In fine, statistics and quantum physics have a lot in common: common sense does not work here (did your common sense tell you to armour the parts of the bombers that were damaged?).
That was Rumsfeld ( not knowing the unknown unknowns).The random variables in the case of bombers would be some proxy of damage per unit area on the bomber.e.g.size and number of holes per unit area or total area of holes per unit area. This variable would be right censored as you would not see above a certain level of damage( the plane crashed). As you state the point at which the random variable is right censored would be the estimator of interest.
Addenda : you would have to list the assumptions in the above i.e going from the statistic to the optimal armouring of the plane. First step would be to check the likely Poisson distribution of the damage in the unit areas which are hypothesized to be independent and identically distributed.
Not really. For any reasonable likelihood function a single sample and diffuse prior will yield a diffuse posterior (as does overeating and lack of exercise (boom boom)).

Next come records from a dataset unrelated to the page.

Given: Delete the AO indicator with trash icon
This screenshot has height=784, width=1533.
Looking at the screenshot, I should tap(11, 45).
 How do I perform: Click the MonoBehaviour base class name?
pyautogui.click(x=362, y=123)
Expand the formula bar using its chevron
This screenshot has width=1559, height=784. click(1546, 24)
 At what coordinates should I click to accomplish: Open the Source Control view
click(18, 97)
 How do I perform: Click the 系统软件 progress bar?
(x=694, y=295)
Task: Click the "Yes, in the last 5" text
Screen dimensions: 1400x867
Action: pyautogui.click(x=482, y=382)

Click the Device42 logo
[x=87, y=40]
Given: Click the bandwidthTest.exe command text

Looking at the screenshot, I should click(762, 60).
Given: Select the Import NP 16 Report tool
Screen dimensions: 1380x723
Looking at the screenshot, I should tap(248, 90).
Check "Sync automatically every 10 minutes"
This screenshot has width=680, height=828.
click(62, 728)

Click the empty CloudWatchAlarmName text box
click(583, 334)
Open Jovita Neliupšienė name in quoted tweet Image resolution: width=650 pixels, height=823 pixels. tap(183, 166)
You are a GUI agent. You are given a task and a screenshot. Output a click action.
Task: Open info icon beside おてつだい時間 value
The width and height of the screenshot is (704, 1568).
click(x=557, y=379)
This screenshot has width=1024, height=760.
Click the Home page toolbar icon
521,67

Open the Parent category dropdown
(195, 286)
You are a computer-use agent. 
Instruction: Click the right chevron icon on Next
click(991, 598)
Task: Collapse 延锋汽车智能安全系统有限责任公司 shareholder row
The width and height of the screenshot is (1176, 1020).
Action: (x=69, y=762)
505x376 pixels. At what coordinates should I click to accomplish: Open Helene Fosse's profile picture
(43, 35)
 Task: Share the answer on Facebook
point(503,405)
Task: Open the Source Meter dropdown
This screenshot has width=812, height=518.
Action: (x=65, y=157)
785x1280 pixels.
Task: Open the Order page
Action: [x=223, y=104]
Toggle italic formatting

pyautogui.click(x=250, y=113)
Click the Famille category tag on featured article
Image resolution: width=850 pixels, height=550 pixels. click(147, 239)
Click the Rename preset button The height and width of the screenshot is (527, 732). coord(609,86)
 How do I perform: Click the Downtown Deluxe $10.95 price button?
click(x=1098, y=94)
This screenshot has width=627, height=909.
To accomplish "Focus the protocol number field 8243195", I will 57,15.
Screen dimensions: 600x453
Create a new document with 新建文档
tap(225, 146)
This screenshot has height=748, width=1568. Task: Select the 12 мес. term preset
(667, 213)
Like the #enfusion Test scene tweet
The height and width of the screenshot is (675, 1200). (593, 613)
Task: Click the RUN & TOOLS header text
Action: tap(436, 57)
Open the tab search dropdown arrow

Picking the ML estimator is more like summarizing the posterior with a delta-function – reasonable from a Bayesian viewpoint if you have a large sample and a unimodal posterior, but otherwise there’s no real Bayesian interpretation.
I suspect the bomber armour problem used an even less formal approach, because they started from yet another constraint: they had so much weight of armour to add. They would have chosen the total area according to a priority based on least measured damage, and not bothered to work through the details of cutoffs from estimators at all.